Mains facing AC/DC power converter with efficient standby mode

Electronic devices spend most of their lifetime doing nothing, in the so-called standby mode. Summing all power of a device consumed in standby during its entire live, gives a total amount of standby energy that is much larger than the energy consumed during activity.
All these electronic devices are powered by the mains through a power management circuit which is designed to be efficient in active mode. It is however very inefficient in the standby mode, leading to a large energy waste. In active mode the converters achieve an efficiency around 80%, while this value can drop with almost 20% in standby.
The intended doctoral research wants to face this standby mode and make it more efficient by using a two converter model.

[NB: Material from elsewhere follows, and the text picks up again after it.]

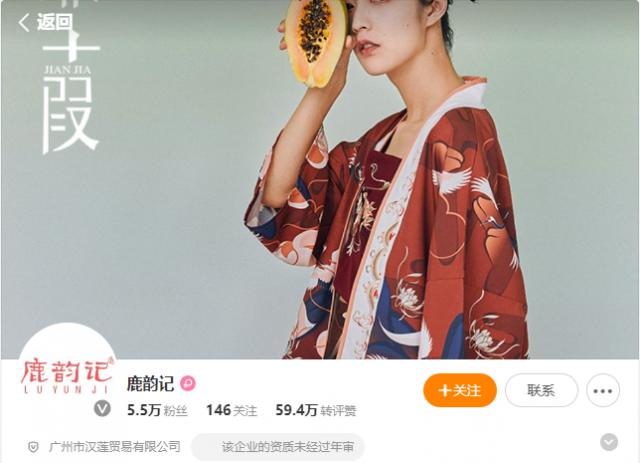Click the grey V verification badge
This screenshot has width=640, height=463.
(x=102, y=408)
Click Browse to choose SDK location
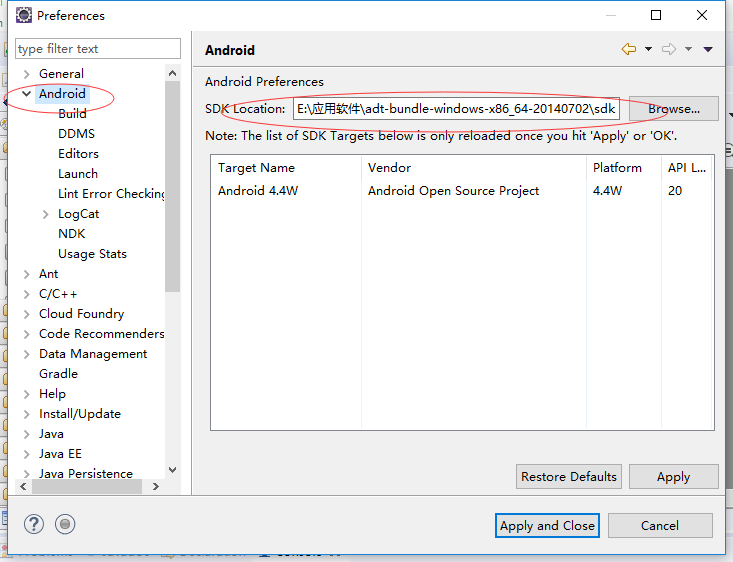 coord(674,109)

One power converter is used to deliver the high powers during activity and the other can be optimised for the standby mode, thus making it possible to have more efficient consumer electronic devices.

The research wants to come up with a design that is fully integrated in the current power devices. This gives some difficulties. First of all the power converter needs to interface the high voltage of the AC-mains. Secondly, the research wants to increase the output power so that a wide variety of appliances with different standby power can profit from the proposed solution. The research should lead to less consuming power converters and as a result to ‘greener’ consumer electronic devices.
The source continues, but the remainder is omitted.